Order, entered July 11, 1967, unanimously reversed, on the law, with $50 costs and disbursements to appellant, the petition dismissed, and the determination of the State Liquor Authority confirmed. ■ The experience of the State Liquor Authority has been that financially unsound premises tend to encourage breaches of the law in order to survive. Sound public policy therefore requires an inquiry into an appli*537cant’s financial responsibility and as to the source of its funds. Inquiry in this instance revealed, and the State Liquor Authority so found that the applicant and its principals were not the sole and true parties in interest and that the financial stability of the applicant and its principals was not satisfactory.
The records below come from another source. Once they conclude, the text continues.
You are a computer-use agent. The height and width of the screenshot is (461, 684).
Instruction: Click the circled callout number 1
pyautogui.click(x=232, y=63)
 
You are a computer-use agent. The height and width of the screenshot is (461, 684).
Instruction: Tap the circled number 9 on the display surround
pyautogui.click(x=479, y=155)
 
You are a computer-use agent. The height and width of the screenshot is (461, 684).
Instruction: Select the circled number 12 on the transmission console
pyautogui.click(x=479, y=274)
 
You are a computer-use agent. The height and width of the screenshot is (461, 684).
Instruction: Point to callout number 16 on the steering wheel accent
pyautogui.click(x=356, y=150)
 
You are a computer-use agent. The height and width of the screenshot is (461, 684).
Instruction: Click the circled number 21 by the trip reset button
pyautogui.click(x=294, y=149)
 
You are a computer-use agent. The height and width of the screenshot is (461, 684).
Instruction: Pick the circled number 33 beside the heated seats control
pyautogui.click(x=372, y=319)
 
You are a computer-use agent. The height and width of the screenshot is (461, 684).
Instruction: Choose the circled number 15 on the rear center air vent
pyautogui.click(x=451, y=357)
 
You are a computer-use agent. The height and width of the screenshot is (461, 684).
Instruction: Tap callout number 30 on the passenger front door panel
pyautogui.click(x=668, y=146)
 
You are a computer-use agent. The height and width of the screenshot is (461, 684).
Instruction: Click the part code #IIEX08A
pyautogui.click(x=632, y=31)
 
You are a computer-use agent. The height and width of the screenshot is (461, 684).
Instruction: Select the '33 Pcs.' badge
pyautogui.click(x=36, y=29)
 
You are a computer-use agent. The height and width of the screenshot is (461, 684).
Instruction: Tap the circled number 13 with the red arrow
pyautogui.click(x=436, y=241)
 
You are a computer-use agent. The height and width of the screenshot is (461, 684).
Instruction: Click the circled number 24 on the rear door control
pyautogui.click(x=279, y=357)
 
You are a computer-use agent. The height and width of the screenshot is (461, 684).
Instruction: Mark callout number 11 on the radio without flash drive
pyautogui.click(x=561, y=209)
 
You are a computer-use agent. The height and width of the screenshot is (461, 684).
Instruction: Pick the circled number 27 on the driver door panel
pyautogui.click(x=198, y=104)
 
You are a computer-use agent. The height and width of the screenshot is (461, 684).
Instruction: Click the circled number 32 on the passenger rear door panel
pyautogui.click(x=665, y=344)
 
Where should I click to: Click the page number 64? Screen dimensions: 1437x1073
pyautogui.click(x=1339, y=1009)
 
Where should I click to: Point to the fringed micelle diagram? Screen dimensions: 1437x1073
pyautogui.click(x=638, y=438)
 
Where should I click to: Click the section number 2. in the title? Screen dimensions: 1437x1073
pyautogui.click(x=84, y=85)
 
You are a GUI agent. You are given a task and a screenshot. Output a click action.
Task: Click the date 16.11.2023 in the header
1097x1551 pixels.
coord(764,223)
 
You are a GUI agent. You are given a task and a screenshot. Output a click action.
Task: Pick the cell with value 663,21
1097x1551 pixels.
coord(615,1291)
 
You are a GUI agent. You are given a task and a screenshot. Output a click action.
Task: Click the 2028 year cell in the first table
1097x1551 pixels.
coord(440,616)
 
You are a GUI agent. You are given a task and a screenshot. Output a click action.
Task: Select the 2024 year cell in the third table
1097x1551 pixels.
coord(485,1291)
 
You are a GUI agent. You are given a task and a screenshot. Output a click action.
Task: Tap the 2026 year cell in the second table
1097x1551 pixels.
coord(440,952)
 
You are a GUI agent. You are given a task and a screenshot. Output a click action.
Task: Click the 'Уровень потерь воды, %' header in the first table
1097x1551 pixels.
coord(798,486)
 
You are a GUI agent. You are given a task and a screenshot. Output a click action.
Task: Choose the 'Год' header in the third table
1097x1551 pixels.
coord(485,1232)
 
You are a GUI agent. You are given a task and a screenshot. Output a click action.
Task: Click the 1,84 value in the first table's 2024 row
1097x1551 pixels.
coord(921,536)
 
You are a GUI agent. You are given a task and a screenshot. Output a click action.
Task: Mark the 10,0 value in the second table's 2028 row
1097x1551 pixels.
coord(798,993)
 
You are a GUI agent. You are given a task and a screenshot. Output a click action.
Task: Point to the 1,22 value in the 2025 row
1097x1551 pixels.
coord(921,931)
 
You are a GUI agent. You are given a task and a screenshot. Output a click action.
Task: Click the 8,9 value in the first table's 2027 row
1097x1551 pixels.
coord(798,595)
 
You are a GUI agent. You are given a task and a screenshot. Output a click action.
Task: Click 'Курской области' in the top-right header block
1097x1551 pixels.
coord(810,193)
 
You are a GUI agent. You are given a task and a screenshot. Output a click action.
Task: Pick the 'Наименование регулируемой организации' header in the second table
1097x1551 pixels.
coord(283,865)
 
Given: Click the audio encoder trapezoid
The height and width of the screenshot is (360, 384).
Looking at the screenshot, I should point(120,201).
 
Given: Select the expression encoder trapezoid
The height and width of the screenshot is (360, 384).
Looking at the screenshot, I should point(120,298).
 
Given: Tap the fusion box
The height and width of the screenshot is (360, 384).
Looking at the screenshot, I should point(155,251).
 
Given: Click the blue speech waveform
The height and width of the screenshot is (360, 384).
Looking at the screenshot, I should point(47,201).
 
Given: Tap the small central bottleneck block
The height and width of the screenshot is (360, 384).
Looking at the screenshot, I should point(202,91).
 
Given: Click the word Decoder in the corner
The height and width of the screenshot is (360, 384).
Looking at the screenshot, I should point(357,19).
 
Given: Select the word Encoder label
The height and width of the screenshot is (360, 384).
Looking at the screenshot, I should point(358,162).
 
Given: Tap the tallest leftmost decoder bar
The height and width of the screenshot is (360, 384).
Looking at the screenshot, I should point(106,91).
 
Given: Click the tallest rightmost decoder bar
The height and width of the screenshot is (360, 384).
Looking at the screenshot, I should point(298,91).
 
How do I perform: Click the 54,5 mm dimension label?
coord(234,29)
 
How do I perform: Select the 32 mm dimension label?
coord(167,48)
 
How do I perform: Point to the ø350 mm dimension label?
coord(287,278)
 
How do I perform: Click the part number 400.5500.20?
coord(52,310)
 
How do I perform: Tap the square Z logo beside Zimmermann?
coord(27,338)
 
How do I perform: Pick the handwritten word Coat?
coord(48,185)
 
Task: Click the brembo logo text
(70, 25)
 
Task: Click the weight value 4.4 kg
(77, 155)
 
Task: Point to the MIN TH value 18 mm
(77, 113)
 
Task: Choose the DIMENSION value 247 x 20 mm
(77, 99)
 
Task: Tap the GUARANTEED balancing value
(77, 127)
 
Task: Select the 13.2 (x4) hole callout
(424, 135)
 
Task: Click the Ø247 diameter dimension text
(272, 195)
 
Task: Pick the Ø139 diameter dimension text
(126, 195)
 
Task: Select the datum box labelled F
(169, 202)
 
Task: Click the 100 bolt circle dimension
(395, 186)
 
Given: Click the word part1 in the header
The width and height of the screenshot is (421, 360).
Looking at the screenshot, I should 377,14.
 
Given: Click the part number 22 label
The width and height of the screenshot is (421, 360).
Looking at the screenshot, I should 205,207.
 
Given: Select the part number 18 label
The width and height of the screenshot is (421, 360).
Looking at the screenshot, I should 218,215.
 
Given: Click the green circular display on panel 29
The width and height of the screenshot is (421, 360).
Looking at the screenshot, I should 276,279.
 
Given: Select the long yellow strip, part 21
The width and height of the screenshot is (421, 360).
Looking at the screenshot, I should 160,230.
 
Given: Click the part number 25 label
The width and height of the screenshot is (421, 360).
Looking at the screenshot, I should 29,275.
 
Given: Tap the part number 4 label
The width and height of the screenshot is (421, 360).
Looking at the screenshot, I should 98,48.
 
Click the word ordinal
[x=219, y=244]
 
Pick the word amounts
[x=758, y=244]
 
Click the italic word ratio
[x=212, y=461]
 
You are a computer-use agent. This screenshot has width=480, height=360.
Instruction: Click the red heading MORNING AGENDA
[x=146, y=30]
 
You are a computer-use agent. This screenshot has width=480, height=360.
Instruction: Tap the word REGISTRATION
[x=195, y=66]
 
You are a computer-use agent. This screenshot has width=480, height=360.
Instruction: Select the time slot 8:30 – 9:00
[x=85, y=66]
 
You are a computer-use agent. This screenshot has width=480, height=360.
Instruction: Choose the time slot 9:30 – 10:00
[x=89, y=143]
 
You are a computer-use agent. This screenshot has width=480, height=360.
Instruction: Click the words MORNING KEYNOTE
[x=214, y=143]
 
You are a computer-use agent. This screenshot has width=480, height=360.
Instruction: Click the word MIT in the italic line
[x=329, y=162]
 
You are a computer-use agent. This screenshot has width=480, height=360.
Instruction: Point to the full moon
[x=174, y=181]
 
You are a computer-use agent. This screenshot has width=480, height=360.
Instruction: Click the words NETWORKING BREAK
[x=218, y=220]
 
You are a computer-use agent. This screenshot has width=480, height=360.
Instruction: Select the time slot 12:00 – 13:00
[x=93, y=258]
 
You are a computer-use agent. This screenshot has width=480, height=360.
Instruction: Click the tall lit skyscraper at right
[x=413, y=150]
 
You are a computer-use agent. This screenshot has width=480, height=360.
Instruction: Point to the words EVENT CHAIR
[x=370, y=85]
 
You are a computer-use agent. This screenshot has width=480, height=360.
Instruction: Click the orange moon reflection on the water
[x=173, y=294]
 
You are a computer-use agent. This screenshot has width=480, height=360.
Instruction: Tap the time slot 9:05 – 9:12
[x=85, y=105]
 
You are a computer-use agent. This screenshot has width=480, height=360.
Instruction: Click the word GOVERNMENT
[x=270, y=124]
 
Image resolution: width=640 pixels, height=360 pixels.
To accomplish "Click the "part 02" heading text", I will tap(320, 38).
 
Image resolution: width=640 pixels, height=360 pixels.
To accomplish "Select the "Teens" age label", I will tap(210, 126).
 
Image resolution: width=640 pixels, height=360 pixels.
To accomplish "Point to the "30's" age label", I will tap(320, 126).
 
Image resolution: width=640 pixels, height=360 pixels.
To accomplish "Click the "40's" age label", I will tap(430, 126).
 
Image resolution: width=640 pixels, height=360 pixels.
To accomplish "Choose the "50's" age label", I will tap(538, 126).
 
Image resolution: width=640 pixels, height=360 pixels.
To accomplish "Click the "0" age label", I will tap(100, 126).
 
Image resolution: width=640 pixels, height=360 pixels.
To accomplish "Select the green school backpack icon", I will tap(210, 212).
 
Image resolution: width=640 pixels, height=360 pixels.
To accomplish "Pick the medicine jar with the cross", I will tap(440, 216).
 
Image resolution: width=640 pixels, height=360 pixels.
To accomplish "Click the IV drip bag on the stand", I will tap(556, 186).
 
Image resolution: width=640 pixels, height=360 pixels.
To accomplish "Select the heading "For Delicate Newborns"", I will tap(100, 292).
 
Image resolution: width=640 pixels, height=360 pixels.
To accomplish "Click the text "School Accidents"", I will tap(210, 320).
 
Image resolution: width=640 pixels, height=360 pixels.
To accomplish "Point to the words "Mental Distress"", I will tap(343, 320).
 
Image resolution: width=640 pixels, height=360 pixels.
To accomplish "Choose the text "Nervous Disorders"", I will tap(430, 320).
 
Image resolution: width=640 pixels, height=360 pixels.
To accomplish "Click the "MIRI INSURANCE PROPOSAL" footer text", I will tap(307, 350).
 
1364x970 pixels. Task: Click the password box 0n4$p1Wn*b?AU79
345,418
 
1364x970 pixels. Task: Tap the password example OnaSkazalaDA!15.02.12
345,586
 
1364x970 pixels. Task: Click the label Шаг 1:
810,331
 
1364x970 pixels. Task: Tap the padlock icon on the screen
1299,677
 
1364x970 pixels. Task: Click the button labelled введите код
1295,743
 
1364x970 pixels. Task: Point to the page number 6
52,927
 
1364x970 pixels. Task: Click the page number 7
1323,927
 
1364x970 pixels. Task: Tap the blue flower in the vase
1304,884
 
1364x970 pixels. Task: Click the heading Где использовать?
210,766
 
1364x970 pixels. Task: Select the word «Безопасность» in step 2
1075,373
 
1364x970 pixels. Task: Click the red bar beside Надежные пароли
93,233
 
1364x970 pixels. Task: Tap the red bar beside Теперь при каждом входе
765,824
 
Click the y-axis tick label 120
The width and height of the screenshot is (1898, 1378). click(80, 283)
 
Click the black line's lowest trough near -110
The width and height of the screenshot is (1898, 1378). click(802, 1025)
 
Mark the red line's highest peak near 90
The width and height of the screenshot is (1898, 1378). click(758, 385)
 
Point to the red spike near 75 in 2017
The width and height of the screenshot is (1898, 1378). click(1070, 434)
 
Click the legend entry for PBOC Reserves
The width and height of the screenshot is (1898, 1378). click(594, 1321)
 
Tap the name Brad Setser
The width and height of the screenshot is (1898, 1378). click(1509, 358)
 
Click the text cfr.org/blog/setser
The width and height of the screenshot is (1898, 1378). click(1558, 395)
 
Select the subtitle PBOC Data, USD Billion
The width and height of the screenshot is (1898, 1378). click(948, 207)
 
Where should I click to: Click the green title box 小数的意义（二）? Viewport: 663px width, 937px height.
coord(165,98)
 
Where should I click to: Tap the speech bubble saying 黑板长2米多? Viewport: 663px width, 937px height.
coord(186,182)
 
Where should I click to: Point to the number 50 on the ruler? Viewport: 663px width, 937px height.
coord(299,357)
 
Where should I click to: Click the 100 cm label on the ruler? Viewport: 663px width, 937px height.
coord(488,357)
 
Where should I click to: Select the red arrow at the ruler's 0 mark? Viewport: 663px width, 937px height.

Such findings are supported by substantial evidence. The record discloses that the chattel mortgagee has a financial interest in the premises that far exceeds the value of the property mortgaged. The funds available to the petitioner’s principals, on the other hand, were quite minimal. A substantial portion of their entire investment in the premises constituted moneys that were borrowed by them or were debts assumed by them. These two individuals were employees of the former licensee which had surrendered its liquor license after charges were preferred against it. These findings indicate clearly that approval of the petitioner’s application would not be conducive to proper regulation and control and would create a high degree of risk in the administration and enforcement of the law and firmly support the Authority’s judgment that the public interest would not be served by the granting of a restaurant wine license to the petitioner. The record leaves no possible scope for a contrary determination. (Matter of Soviero v. State Liq. Auth., 25 A D 2d 951, affd. 19 N Y 2d 914; Matter of Graziani v. Bohan, 10 A D 2d 154, affd. 8 N T 2d 967.) 'Concur — Steuer, J. P., Tilzer, Rabin, MeGivern and Bastow, JJ. [See 29 A D 2d 518.]